Israele: gli ebrei fondamentalisti combattono fisicamente i cristiani

Fonte: FSSPX Attualità

Il logo del movimento Lehava

I cristiani e gli ebrei messianici affrontano una crescente ostilità da parte degli ebrei fondamentalisti ultraortodossi in Israele. Di recente, attivisti delle organizzazioni Lehava e Yad Leahim hanno tentato di impedire fisicamente alle persone di partecipare a un'assemblea di ebrei messianici a Gerusalemme.

Le organizzazioni Lehava – che significa "fiamma" – e Yad Leahim si oppongono alla presenza cristiana e al "proselitismo" in Israele.

Lehava è un'organizzazione israeliana il cui obiettivo principale è opporsi ai matrimoni tra ebrei e non ebrei, in particolare il matrimonio di donne ebree con uomini arabi (in altre parole, palestinesi). Yad Leahim è un'organizzazione ebraica ortodossa israeliana che combatte contro le sette e i matrimoni misti in Israele.

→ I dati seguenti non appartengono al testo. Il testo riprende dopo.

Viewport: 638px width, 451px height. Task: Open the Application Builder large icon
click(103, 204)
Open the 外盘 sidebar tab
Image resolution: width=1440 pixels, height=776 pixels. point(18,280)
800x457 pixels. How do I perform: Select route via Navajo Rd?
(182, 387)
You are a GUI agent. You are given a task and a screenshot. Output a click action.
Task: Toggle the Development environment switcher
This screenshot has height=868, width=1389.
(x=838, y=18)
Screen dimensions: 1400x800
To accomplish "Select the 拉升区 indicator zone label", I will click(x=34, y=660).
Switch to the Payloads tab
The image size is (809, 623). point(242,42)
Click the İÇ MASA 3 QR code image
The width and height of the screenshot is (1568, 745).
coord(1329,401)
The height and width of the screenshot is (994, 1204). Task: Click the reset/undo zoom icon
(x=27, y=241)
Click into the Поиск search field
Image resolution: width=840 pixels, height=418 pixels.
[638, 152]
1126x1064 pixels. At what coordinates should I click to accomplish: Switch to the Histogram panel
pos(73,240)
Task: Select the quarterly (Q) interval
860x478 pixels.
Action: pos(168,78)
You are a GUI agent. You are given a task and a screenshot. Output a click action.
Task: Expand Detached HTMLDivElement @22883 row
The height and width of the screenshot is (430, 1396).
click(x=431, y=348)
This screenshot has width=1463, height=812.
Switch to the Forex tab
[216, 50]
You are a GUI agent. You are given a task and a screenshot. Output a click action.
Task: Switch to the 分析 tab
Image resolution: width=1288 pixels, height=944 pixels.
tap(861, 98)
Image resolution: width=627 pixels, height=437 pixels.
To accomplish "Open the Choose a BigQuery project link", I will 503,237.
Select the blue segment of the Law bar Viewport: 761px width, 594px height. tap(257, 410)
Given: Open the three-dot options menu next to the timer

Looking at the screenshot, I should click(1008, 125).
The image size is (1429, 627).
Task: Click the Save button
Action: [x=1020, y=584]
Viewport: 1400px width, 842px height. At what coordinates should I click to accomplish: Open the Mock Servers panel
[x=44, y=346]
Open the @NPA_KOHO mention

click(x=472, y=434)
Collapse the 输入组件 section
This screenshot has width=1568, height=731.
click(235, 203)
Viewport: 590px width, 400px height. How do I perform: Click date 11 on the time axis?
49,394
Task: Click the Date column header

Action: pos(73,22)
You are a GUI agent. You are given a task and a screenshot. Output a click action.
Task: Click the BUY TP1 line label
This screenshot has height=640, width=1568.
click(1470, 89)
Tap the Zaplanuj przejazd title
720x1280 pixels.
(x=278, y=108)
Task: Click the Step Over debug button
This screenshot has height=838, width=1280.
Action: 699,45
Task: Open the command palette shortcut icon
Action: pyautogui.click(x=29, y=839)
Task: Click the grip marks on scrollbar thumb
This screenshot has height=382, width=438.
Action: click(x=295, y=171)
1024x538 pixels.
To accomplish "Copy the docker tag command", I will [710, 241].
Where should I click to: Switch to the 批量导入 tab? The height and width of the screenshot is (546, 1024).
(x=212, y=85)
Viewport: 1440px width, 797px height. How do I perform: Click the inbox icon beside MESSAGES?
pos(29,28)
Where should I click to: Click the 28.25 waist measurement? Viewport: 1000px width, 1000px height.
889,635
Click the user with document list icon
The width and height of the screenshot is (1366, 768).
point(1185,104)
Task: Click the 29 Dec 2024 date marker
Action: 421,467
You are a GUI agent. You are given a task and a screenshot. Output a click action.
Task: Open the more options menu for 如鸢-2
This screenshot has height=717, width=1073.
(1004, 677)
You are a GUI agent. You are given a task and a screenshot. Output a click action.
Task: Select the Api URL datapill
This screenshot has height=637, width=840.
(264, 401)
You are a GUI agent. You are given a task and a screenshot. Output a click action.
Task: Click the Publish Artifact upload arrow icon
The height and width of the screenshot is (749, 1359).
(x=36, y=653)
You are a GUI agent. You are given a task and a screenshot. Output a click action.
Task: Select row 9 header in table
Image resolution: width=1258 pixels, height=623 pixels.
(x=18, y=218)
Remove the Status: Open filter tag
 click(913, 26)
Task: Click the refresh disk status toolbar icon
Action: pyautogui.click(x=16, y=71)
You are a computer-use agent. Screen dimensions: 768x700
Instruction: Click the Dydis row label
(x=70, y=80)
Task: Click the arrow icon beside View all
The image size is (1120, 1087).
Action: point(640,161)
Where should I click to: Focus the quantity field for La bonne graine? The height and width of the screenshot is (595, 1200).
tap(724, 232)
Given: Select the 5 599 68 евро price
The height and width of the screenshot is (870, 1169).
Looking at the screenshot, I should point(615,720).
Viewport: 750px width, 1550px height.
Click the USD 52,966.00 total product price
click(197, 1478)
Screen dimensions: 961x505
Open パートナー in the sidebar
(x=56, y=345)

Il vicesindaco di Gerusalemme Arieh King ha recentemente guidato un gruppo di ebrei religiosi che cantavano "missionari, andate a casa" mentre un gruppo di cristiani si riuniva al Muro Occidentale per un servizio di preghiera.

Le forze dell'ordine israeliane sono arrivate sul posto per disperdere gli attivisti e fornire sicurezza per l'evento, che ha portato all'arresto di uno di loro.

Arieh King si è opposto a "i missionari cristiani che tengono il culto e la cerimonia cristiana in preparazione di uno sforzo missionario per i residenti israeliani". King ha anche affermato di non essere contrario alla presenza cristiana in Israele in quanto tale, ma al proselitismo cristiano.

Mentre ci sono stati a lungo episodi occasionali di ostilità e persino violenza contro i cristiani in Israele, negli ultimi mesi c'è stato un aumento.

Alcuni analisti ritengono che l'aumento dell'ostilità e della violenza sia legato all'attuale coalizione del Governo in Israele, ampiamente sostenuta da fazioni radicali che proteggono fortemente il carattere ebraico ortodosso di Israele e si oppongono alla presenza del cristianesimo sulla pubblica piazza.

Diverse personalità israeliane di alto rango hanno condannato la violenza contro i cristiani, tra cui il rabbino capo sefardita di Gerusalemme e il leader del partito di opposizione nel Governo della città di Gerusalemme.

Gli incidenti avvengono durante i disordini civili in corso in Israele, dove le proteste contro le riforme giudiziarie proposte dall'attuale governo israeliano hanno scatenato disordini diffusi.